The secrets to excelling at MX Superfly are going for big air and careful manipulation of the throttle and clutch. Tricks are preformed by holding down the right trigger and hitting one to three buttons in succession, the higher the number of button presses the more points the trick is worth.
When the game begins you are presented with up to five game types, Exhibition, Freestyle, Mini Games, Career Mode and Multiplayer. The Exhibition mode is fairly straight forward, consisting of pick up and play races. The best of the bunch is the single player Career mode, where you create a rider with the adequate options for apparel, and then start working your way up the motocross ranks. As you earn more money you will gain the ability to tune your motorcycle’s suspension and brakes.
The opponent AI is very good and the other racers generally have their own strategies and sometimes make mistakes. This lends a very immersive quality to the game and mostly makes up for the lack of a fleshed out multiplayer mode, though going through the mini games head to head can be enjoyable it doesn’t really feel as satisfying as the single player experience.
The aforementioned Mini games are of two types; entertaining diversions and instantly forgettable labors. The well done games such as the bus jump and the step-up competitions, are almost of a quality equal to the career mode, while the rest of the mini games often feel like a waste of time. Freestyle mode is exactly what it sounds like most of the time; at its best it features huge outdoor areas with plenty of opportunities for big air and mad trick points. At its worst, you are given goals to complete and you can’t progress until you do.
In addition to the extensive collection of tracks featured in the game, MX Superfly also boasts a basic track editor, that’s best used to create freestyle courses.
While it doesn’t feature the eye candy of Wave Race, MX Superfly is no slouch in the graphics department. The action rolls along at a high steady frame rate with only the rarest hitch. The game’s tracks are well designed and look terrific as does the background scenery.
The rider and bike models could use a few more polys but look good as is. One neat bit of bit worth mentioning is that when your rider takes a spill their clothes become soiled with mud and dust, not a big deal, but it really seemed to add to the realism.
MX Superfly features one of the most eclectic soundtracks in recent memory featuring the likes of Hoobastank, Del the Funky Homosapien and Mest among others, though most of the time the revving of the rides dominates the games aural presence. The sounds of the bikes are very well done, from the slipping of tires to the thuds of landing after big air. Also the indoor tracks sound very different from the wide open spaces of the outdoor tracks.

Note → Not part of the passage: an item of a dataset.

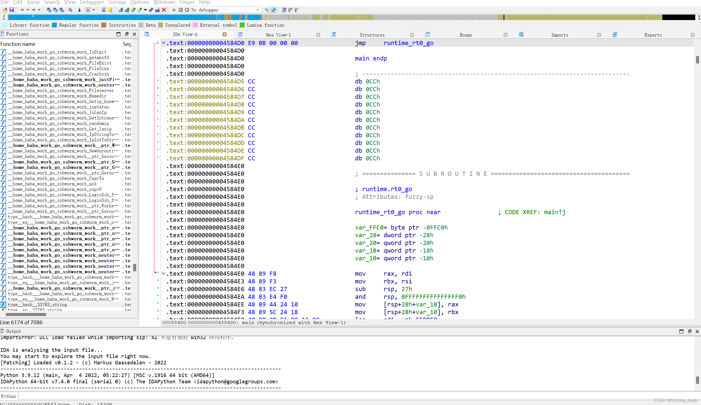Click the Python button at the bottom
The width and height of the screenshot is (701, 405).
point(9,396)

MX Superfly is definitely worth the cost of purchase. Between the, oh so excellent career mode and the worthwhile mini games, buyers are getting a lot of bang for the buck. If you dig motocross or racing games then MX Superfly is definitely worth the investment of 20 or so hours of your gaming time.
Pacific Coast Power & Light has built themselves a winner in MX Superfly. While there isn’t much in the way of competition for this title on the ‘Cube, I expect it to be able to hold it’s own in the gameplay department ‘till the next installment is released.